QUOTED PASSAGE —

Believe in the Flowers.

Carol of the Zombie Jesus!

Recently, the talented and insightful Heather Armstrong (AKA Dooce) wrote on her blog that she firmly believes any woman (or, really, any voter) who intends to vote for John McCain in November should reconsider their options (read the post in question here). She was relatively polite about the whole thing, if you take into account that it's her own damn blog, and she should have the right to talk about whatever she pleases as often as she pleases without suffering from the flack that is often thrown at bloggers who have gotten the opportunity to head to the mainstream with their own website and advertisement (of course, as we all now know, it is practically impossible for that poor woman to enjoy a moment of freedom on her own blog).

DATA ROWS —
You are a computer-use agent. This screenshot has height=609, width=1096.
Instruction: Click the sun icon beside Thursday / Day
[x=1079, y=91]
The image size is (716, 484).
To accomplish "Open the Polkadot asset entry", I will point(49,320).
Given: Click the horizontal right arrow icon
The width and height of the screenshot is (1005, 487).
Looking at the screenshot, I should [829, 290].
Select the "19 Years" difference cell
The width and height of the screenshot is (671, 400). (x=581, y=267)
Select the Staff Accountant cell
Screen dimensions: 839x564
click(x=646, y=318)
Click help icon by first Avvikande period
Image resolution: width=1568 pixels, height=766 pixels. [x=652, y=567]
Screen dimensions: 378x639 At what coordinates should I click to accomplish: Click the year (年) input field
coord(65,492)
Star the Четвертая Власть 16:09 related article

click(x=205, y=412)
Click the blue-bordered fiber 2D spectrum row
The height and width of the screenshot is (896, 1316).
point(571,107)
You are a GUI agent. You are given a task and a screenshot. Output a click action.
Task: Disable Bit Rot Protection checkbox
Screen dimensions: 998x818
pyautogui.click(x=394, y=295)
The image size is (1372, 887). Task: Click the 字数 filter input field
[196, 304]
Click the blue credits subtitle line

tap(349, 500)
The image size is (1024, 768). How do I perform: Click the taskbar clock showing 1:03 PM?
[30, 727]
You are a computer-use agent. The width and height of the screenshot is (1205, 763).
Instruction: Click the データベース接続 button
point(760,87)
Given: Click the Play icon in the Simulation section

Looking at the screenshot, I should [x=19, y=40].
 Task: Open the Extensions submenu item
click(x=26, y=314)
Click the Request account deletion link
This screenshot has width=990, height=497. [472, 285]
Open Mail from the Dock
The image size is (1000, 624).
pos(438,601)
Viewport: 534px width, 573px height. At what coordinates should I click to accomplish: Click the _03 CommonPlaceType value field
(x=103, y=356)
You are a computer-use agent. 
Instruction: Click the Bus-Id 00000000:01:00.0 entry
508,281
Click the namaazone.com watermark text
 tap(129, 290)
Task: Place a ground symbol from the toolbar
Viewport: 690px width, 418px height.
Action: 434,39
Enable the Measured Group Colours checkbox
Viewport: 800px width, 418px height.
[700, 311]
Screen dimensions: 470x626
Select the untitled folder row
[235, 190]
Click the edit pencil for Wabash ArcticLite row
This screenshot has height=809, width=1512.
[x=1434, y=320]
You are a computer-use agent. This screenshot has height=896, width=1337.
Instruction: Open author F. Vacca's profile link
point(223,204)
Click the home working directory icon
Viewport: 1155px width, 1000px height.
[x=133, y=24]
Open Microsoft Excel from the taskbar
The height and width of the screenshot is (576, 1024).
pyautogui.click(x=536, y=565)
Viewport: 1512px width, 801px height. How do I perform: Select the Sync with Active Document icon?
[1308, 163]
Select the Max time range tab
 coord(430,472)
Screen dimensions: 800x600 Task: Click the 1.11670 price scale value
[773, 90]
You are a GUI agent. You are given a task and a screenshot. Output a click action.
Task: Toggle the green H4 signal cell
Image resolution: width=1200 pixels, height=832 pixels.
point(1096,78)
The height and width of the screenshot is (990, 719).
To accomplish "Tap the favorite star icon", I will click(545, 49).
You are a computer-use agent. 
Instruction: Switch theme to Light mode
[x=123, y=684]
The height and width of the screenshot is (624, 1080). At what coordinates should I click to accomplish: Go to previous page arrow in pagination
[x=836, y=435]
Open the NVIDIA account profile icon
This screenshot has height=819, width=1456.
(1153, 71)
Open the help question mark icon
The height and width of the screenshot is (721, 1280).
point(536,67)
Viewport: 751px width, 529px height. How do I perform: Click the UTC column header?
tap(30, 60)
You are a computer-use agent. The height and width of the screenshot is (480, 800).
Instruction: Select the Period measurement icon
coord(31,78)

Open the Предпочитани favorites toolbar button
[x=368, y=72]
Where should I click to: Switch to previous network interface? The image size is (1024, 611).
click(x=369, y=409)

INSTRUCTIONS TO FOLLOW — In the blog post, what is Heather Armstrong also known as? The rows have nothing to do with the blog post.

RESPONSE TO THIS TASK — Dooce